(SUPPLIED INFORMATION begins)
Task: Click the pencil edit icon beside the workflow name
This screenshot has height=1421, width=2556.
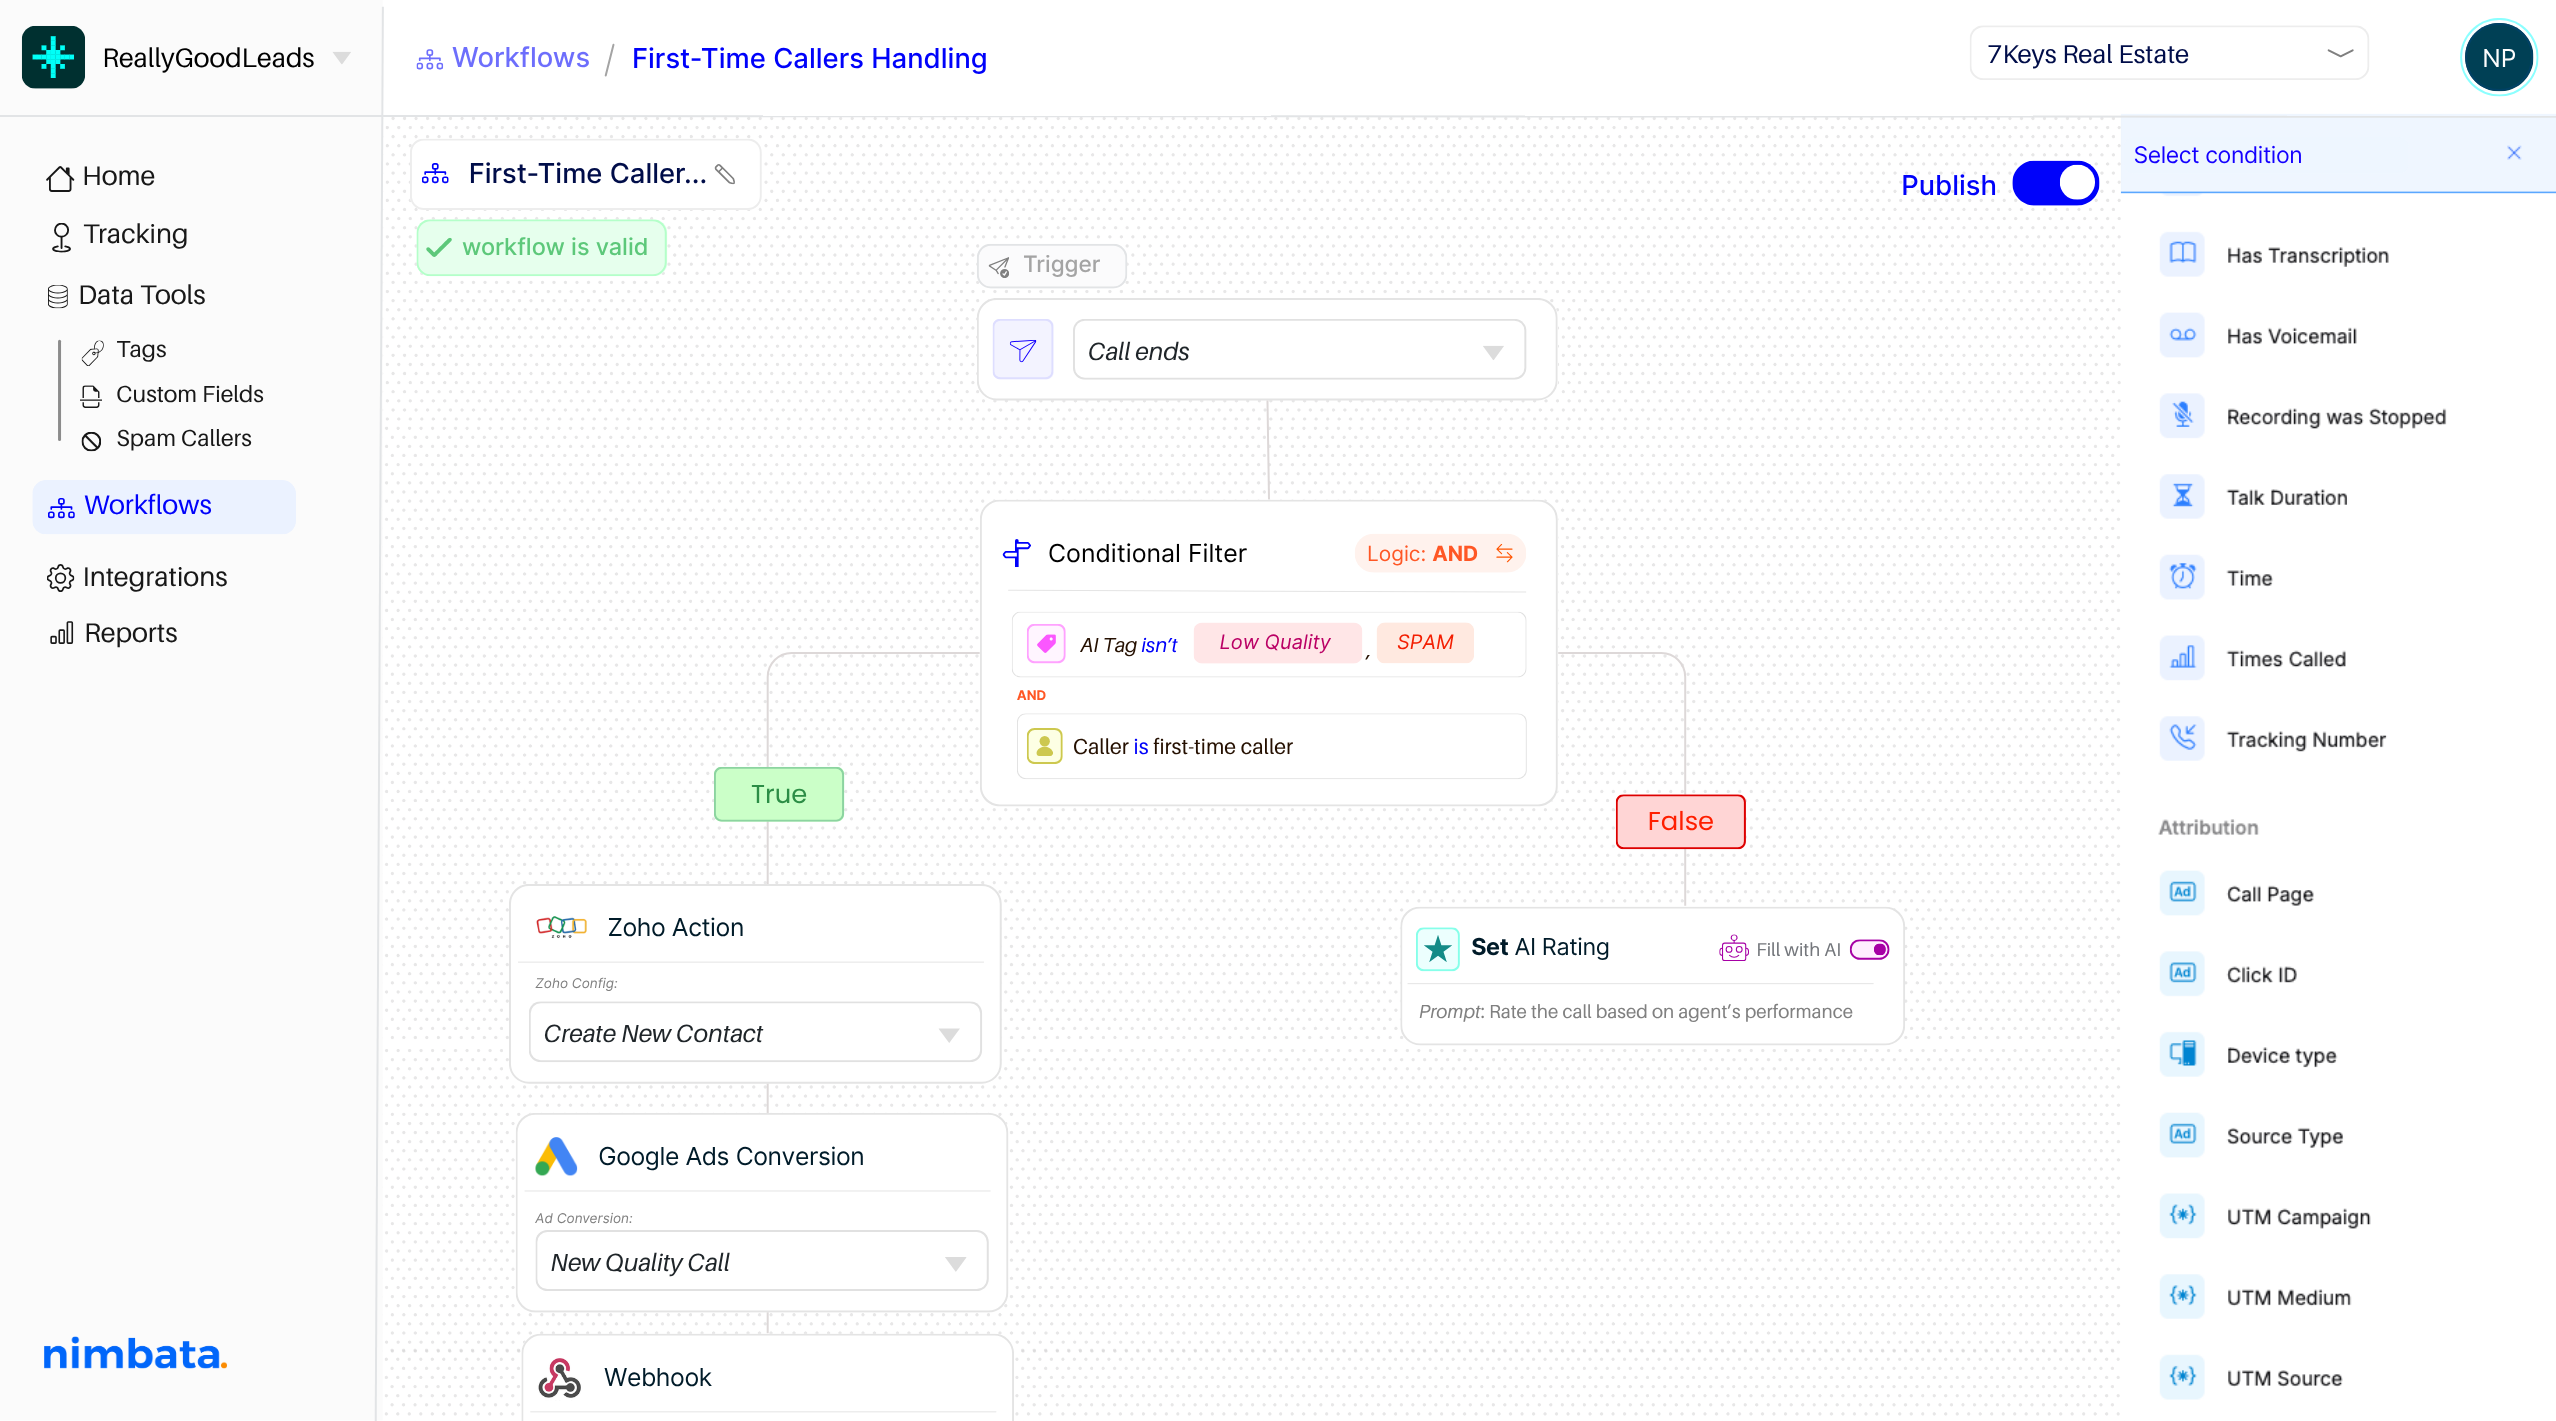Action: pyautogui.click(x=726, y=174)
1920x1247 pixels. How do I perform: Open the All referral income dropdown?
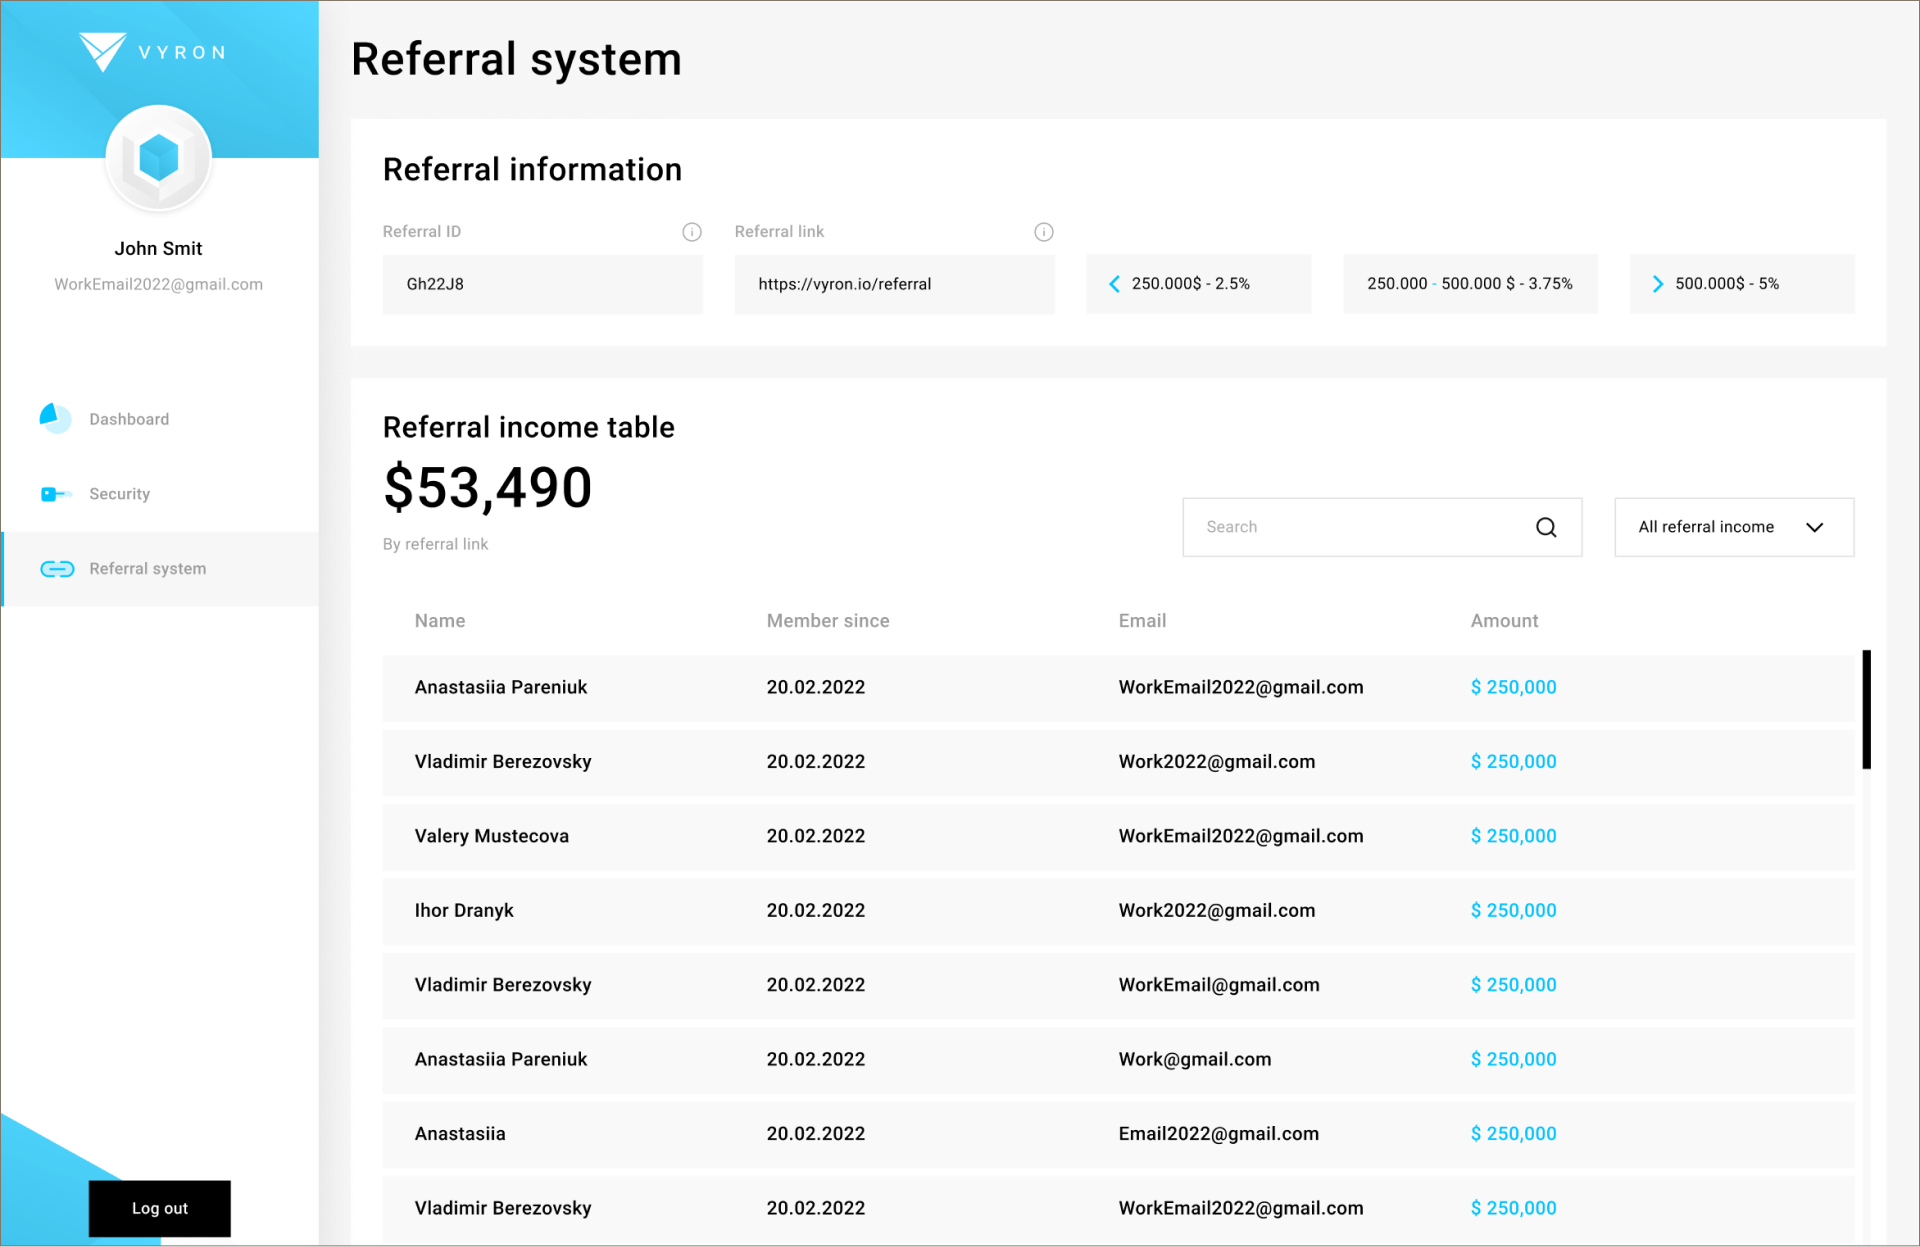[1733, 527]
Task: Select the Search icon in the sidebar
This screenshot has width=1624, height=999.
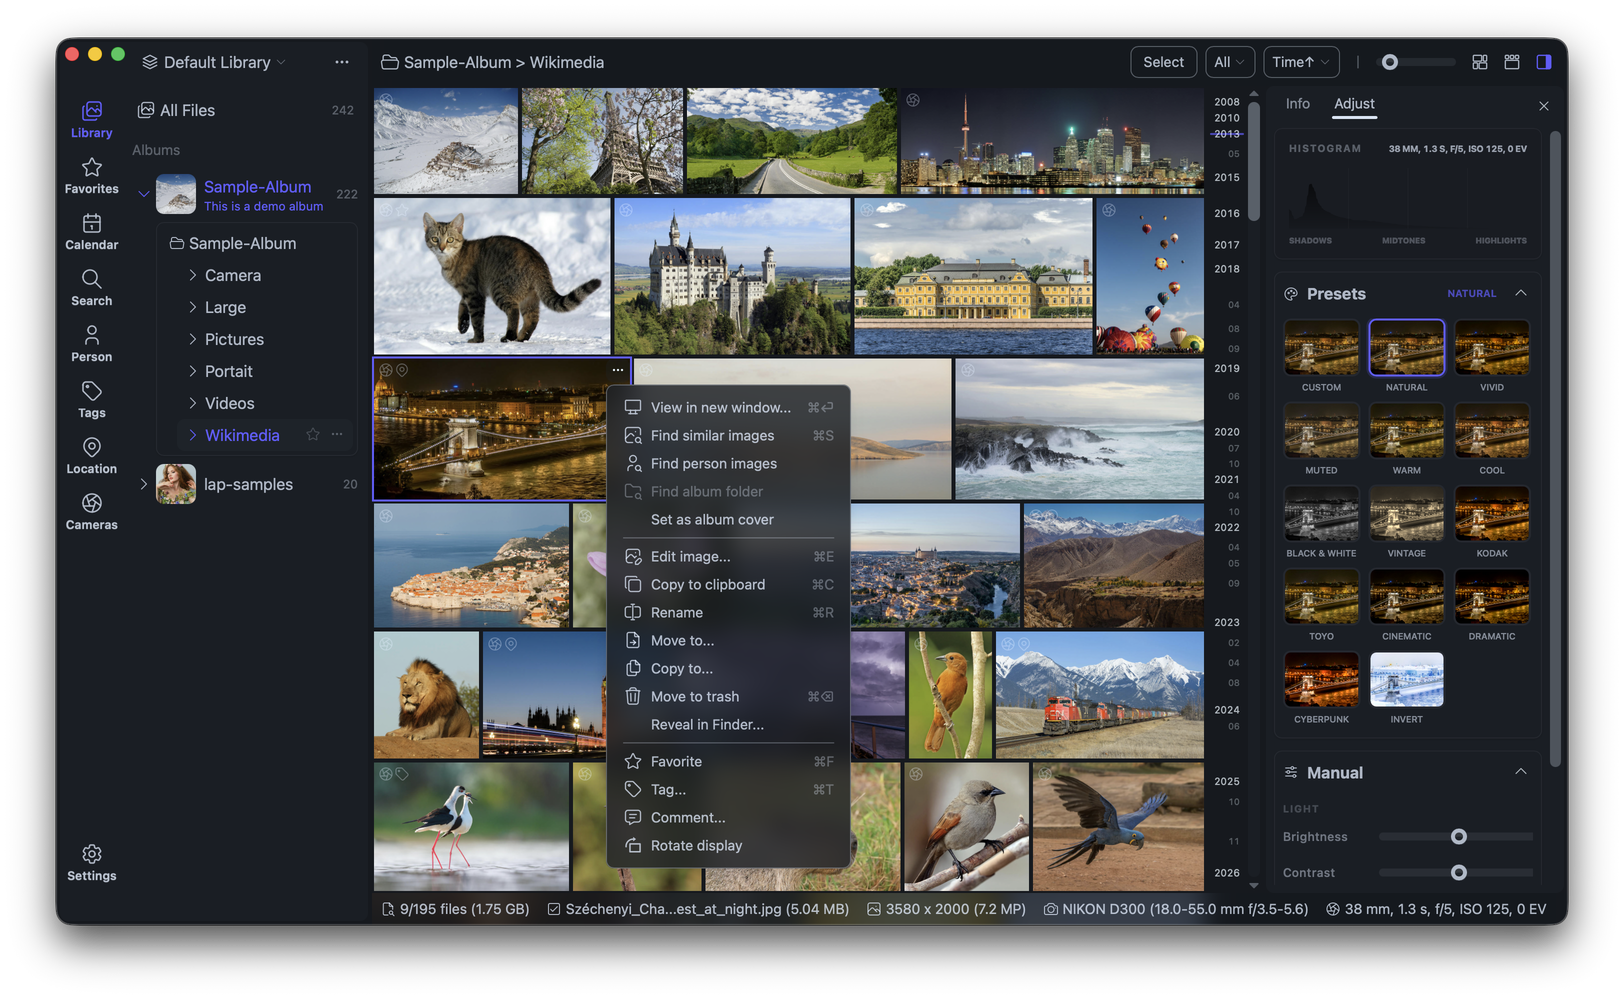Action: tap(91, 287)
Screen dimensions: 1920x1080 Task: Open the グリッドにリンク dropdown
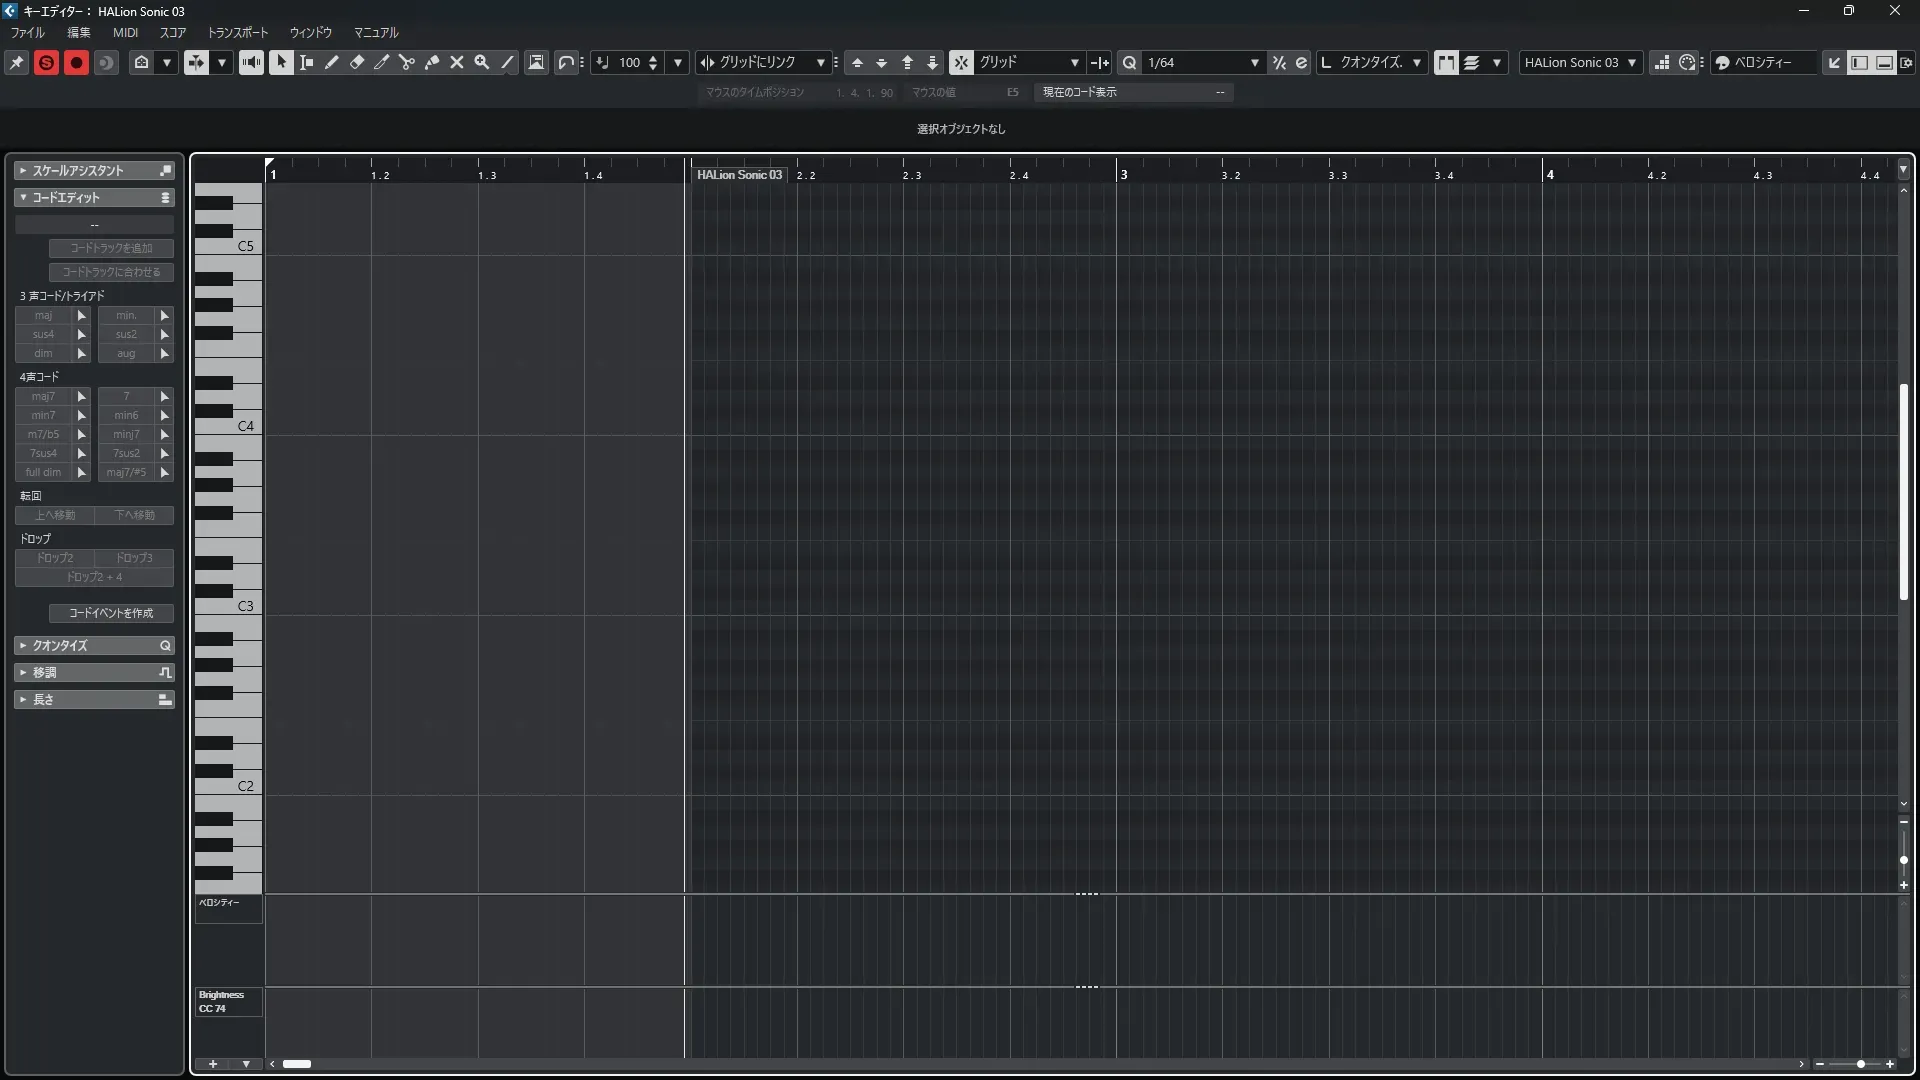[820, 62]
(SUPPLIED INFORMATION ends)
● **PROBLEM DETAILS**
Exactly restate the lines from the beginning of the data through the line with "Task: Select the Search icon in the sidebar", and no others, keeping pictures out.

● **ANSWER SECTION**
Task: Click the pencil edit icon beside the workflow name
This screenshot has height=1421, width=2556.
Action: pyautogui.click(x=726, y=174)
1920x1247 pixels. How do I perform: Open the All referral income dropdown?
[1733, 527]
Task: Select the Search icon in the sidebar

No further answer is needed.